Los cambios que enfrenta hoy la civilización no constituyen una evolución, sino una revolución completa, paradigmática. La llegada del poder de cómputo accesible y una red de redes global (Internet) está transformando todas las hebras del entramado social, político, cultural y económico. El mundo en el que van a vivir nuestros tataranietos será tan diferente del de hoy como lo es una metrópolis actual respecto de la Bizancio de Justiniano.

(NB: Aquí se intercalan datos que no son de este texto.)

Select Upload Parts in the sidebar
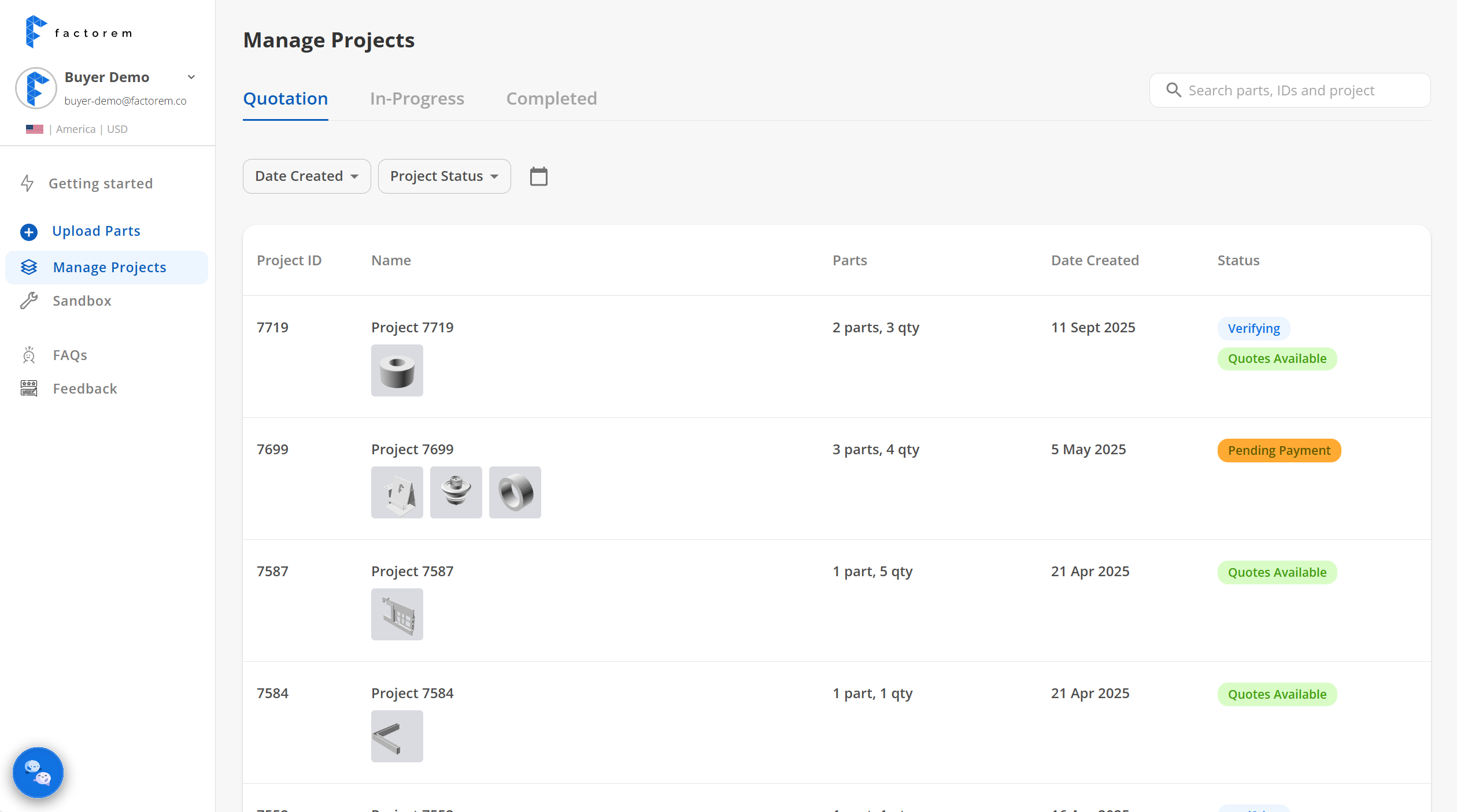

Las monedas electrónicas, como Bitcoin, no son sino otra señal de esa transformación. Lo que vale ya no es el oro y la plata del metálico, ni la fe en la entidad que emite el dinero fiduciario. Lo que respalda las bitcoins es el poder de cómputo que su producción demanda, como prueba de trabajo, a los mineros digitales. No cavan el subsuelo, sino que ejecutan procesos matemáticos a velocidades incomprensibles para la mente humana. A mano, con lápiz y papel, una persona necesitaría 250.000 años para realizar la misma cantidad de cuentas que algunos de los cerebros electrónicos salidos durante 2013 completan en un tan sólo segundo.
Por eso el lema del nuevo mundo es El tiempo de cómputo es dinero . Me han preguntado muchas veces cómo puede valer algo una moneda que no existe. Porque el concepto de existencia también está cambiando. La virtualidad tiene su propia sólida y contundente ontología. Corren un grave riesgo quienes la desprecian y critican: volverse obsoletos.
En general, los reproches que reciben estos fenómenos disruptivos -es el caso de la Wikipedia, que tiene muchos puntos en común con Bitcoin- exponen un barniz de verosimilitud, pero no resisten el menor análisis. Por ejemplo, se dice que las bitcoins se usan a menudo en negocios ilegales. ¿Acaso el dinero convencional no?